Una gran aclamación.

—También habrá un aumento del impuesto sobre las ventas en Juniper.

Quejidos.

—Ya lo sé, ya lo sé —prosiguió el señor Lamb con alegría—. Prometimos una reducción fiscal, y me gustaría poder cumplir esa promesa, pero este impuesto sobre las ventas es necesario para terminar con una injusticia que comete actualmente el sistema. En estos momentos, el Almacén está financiando la mayoría del funcionamiento diario de Juniper, así como sus próximos proyectos. Y lo hace con mucho gusto. Como empresa, creemos que es nuestra obligación apoyar a las comunidades que nos reciben, y el hecho de reinvertir el dinero que ganamos en las ciudades donde lo obtenemos es beneficioso para las economías locales. Sin embargo, es injusto esperar que el Almacén asuma totalmente esta carga financiera mientras a los demás comercios y negocios les sale gratis. Estamos pagando su parte, lo que supone una penalización para nosotros. Por lo tanto, se aumentará el impuesto sobre las ventas de tal modo que todos los negocios locales empiecen a contribuir por igual a la grandeza de nuestra próspera ciudad. —Hubo algún que otro aplauso y algunos vítores poco entusiastas—. La buena noticia es que este aumento no se aplicará al Almacén. El Almacén ya está asumiendo la mayoría de la carga, de modo que hacernos contribuir a este incremento de los ingresos sería gravarnos dos veces. Lo que es una forma enrevesada de decir que puede que los demás comercios suban los precios, pero el Almacén seguirá ofreciendo productos de la mejor calidad a los precios más bajos posibles.

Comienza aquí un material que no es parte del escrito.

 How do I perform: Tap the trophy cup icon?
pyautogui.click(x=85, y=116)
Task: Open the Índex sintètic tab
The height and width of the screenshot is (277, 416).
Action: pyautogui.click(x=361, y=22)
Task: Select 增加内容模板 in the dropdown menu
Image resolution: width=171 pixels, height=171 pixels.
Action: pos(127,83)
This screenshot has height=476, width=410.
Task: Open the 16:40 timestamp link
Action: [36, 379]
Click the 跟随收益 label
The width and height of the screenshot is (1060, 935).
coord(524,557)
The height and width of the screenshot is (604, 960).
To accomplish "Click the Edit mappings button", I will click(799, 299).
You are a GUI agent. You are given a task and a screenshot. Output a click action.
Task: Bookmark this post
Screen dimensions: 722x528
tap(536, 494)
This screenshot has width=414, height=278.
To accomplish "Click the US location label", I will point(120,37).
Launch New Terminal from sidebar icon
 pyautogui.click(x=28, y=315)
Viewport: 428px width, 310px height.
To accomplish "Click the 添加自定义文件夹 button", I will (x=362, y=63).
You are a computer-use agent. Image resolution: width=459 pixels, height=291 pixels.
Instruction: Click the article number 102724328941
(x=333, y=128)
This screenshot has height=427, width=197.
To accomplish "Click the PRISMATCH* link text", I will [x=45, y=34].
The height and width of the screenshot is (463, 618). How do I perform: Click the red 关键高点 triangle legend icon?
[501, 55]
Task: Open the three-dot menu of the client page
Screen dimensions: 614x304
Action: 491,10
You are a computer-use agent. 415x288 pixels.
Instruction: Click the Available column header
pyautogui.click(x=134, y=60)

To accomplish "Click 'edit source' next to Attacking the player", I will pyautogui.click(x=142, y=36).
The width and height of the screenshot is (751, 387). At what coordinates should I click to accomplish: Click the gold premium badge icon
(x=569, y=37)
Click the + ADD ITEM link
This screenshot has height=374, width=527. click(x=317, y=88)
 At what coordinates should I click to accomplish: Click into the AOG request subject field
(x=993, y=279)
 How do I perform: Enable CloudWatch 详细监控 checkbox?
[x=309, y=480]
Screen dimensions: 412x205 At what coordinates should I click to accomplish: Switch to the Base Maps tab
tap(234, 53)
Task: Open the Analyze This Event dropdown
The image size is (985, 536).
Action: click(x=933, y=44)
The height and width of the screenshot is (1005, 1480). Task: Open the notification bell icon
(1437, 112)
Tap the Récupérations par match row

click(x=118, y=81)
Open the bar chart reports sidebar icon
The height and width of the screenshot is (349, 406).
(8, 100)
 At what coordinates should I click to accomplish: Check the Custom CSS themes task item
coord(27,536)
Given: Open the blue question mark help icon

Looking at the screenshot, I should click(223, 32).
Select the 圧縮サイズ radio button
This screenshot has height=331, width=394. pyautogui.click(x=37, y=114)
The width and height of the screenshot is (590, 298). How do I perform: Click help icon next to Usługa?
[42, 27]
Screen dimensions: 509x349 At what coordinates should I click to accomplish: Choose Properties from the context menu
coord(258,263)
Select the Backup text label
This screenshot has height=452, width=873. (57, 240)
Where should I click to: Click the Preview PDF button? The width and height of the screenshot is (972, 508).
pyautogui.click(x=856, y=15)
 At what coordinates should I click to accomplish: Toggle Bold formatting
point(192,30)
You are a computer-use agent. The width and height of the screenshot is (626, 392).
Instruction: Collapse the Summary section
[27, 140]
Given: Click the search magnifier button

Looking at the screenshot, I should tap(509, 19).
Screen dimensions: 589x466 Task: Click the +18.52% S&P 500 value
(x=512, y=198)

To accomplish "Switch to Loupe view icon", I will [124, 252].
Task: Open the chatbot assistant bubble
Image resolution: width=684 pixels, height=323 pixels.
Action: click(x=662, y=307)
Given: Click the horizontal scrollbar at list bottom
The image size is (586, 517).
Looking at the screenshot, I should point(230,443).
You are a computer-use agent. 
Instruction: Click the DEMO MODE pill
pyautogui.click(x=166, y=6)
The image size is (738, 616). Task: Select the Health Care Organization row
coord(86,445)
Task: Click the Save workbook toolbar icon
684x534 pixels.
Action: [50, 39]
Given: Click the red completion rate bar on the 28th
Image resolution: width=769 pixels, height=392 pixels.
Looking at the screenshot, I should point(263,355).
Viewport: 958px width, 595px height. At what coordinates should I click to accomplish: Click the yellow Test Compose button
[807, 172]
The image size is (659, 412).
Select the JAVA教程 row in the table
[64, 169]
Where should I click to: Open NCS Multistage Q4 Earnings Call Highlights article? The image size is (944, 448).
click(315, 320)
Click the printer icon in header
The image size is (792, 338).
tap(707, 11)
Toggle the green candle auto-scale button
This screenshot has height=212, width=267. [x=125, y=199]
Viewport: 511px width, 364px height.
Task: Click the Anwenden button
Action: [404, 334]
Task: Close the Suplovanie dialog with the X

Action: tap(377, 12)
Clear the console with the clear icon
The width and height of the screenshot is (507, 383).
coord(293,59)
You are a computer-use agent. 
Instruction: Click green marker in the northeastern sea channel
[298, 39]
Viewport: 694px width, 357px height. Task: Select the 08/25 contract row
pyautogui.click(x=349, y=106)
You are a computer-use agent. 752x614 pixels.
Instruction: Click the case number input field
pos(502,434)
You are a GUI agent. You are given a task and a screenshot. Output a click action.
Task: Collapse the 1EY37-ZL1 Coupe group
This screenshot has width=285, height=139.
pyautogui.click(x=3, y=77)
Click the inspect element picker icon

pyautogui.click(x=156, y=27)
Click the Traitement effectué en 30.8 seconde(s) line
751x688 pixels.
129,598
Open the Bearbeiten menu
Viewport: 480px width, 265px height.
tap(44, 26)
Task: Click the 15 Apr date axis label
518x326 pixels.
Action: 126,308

Vítores, aplausos y gritos eufóricos.

Ben bajó el volumen del receptor.

—Mierda propagandística —suspiró a la vez que sacudía la cabeza—. Por lo menos, Ted casi lo consiguió.

—Y tú tienes el honor de haber quedado el último —sonrió Bill.

—Si, bueno, ya lo he vivido antes —aseguró Ben con indiferencia—. No es ninguna novedad.

—¿Y ahora qué?

—¿Ahora qué? Nos quedaremos cruzados de brazos mientras más negocios locales se van al carajo y el Almacén se apodera totalmente de la ciudad.

Se quedaron callados.

—¿Me perdí algo importante? —preguntó Street, que se acercó a ellos a trompicones a su regreso del cuarto de baño.

—Sólo el golpe de gracia a la democracia y la legitimación del ilimitado poder empresarial en Juniper —dijo Ben.

—Sigues siendo un hippy —bromeó Bill con amargura.

El director del periódico lo miró a los ojos.

—Como dijo Grace Slick de Jefferson Airplane: «Es un nuevo amanecer».